ВНЕЗАПНЫЙ ГОЛОС ИЗ ПРИХОЖЕЙ (восторженно). Браво! Гамлет курит в сторонке! Даешь «Оскар» Василичу!

Макаров рывком поворачивает голову.

В комнату входят Сошников и Вика. Сошников широко улыбается Рушевичу.

СОШНИКОВ. Слушай, Василич, а ты талант, оказывается! Тихий-тихий, а вдруг как выдаст серенаду! И разрыдался-то как натурально! А когда ты бутылку со стола схватил и стал заливать в себя из горла, я прямо чуть не заржал! Сразу бы весь спектакль коту под хвост! Ты хоть предупредил бы!
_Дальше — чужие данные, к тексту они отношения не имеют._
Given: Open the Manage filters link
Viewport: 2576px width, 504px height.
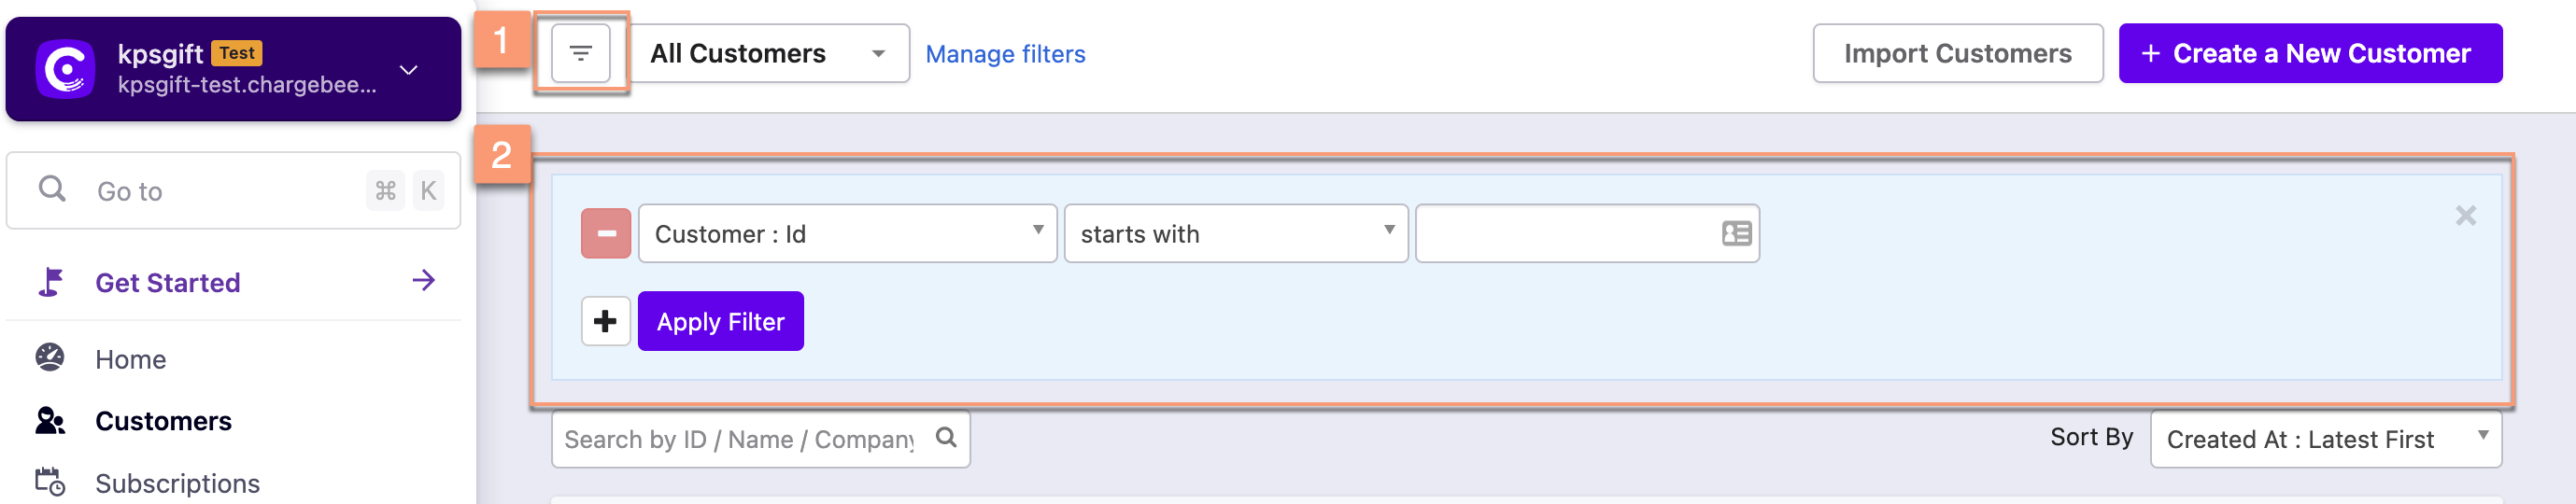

За спиной Макарова слышится язвительный смех. Он ошеломленно оглядывается. Лаврентьев лежит на боку, подперев голову рукой и лукаво смотрит на него.

ЛАВРЕНТЬЕВ (с иронией). Да уж, Василич, у меня прямо простыня намокла от слез. Несколько раз порывался подскочить с криком «Верю!»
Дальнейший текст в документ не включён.